Denver’s several examples of suburban mall retrofitting offer an opportunity for evaluating how these places resonate with Millennial generation tastes.  I asked students in my Fall 2012 Culture and The City course to evaluate three Denver suburban retrofits–Belmar, CityCenter Englewood, and the Streets at SouthGlenn–and pick the one they would live in if given choice.  Only 20% chose Belmar, suggesting that they don’t share Dunham-Jones’s enthusiasm for this particular retrofit.  Twenty percent chose the Streets at Southglenn.  Interestingly, 60% went for CityCenter Englewood.  Among the reasons: the development’s investment in outdoor sculpture, public library and art museum, and greater residential affordability.  Students also appreciated CityCenter Englewood’s Light Rail transit connectivity (Belmar’s eight connecting bus lines did very little for them).  In this respect my students disagreed with Alan Ehrenhalt’s assessment in his book The Great Inversion (the “Urbanizing the Suburbs” chapter, page 215), that CityCenter Englewood “turns its back on the light rail station and on transit oriented development in general.”  Students appreciated the greater opportunity for encountering ethnic diversity at CityCenter Englewood, which some students explicitly linked to the nearby presence of value shopping retail outlets like Walmart. Walmart is apparently not an issue for these students as it is for citizens of their parent’s age living elsewhere in the city.  In short, CityCenter Englewood struck my students as a more “authentic” urban place than the relatively more artificial developments of Belmar and Streets at SouthGlenn.  Their experience in, and evaluation of these places was very different from that of the professional opinion-shapers.

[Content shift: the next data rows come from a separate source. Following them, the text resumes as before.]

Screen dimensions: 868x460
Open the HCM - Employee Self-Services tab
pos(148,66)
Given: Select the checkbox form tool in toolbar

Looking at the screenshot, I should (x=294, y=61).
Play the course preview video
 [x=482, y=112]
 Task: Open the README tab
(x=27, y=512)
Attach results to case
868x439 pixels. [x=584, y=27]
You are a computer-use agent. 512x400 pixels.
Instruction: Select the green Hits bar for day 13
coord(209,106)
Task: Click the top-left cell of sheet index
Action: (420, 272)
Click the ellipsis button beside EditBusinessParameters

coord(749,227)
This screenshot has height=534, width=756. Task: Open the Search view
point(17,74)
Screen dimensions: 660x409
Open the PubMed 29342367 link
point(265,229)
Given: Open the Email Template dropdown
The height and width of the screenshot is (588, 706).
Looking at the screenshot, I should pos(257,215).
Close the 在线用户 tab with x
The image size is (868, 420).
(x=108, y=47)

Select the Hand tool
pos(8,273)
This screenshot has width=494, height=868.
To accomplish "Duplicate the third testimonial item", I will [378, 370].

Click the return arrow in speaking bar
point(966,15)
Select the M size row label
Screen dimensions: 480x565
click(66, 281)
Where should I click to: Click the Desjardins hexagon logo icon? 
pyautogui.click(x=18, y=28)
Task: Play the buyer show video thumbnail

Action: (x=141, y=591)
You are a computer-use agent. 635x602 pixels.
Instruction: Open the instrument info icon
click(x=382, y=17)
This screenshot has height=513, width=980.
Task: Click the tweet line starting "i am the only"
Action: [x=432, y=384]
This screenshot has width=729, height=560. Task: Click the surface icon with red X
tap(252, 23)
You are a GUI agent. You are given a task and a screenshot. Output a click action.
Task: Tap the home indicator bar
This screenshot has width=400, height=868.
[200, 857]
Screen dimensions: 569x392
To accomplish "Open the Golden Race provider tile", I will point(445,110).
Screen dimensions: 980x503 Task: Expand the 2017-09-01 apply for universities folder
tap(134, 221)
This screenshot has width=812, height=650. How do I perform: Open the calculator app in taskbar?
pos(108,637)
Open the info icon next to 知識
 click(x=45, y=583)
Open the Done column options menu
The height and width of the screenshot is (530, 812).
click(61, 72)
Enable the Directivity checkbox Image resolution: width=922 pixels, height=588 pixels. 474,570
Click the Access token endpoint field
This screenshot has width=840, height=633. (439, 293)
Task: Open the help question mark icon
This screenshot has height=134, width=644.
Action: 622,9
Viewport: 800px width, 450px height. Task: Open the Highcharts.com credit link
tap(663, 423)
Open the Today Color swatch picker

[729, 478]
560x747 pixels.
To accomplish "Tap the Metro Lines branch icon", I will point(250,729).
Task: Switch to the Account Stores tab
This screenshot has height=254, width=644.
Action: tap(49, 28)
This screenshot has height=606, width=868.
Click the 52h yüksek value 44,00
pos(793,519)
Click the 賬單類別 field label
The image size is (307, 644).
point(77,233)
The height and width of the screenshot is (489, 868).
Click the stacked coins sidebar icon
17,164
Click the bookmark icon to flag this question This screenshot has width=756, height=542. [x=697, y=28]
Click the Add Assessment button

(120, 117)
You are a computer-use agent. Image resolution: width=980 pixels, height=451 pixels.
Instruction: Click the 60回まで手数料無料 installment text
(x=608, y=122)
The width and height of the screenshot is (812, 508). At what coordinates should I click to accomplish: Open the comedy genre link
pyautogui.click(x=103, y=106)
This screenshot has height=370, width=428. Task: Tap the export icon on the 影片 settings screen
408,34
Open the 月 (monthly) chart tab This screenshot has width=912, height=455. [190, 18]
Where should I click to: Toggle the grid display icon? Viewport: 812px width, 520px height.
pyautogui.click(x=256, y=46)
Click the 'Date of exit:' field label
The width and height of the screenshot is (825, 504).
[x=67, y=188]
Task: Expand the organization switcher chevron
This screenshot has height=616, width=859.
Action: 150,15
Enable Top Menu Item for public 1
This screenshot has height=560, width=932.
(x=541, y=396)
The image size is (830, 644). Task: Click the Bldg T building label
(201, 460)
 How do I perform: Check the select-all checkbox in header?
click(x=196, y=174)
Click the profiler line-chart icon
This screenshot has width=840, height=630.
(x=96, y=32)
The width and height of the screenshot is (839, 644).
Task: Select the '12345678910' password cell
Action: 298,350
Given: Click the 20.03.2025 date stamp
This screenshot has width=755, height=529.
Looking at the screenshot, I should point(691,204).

Mother with Child, CityCenter Englewood (courtesy Mengye Liu)

Mother with Child and Outdoor Sculpture, CityCenter Englewood (courtesy Mengye Liu)

Dunham-Jones ended her talk by noting several challenges facing the contemporary city.  Cities must dis-incentivize sprawl.  They have to do “instant urbanism” much better as concerns the visual interest and quality of design.  Perhaps the biggest thing to “figure out” is how to make retrofits affordable and thereby prevent the displacement of poorer populations.  Several of the cases Dunham-Jones presented looked very good in theory but in practice they only produced more gentrification.  I would add that it might also be wise for suburban and urban retrofitters to do better testing of design concepts with the target populations that they intend to serve.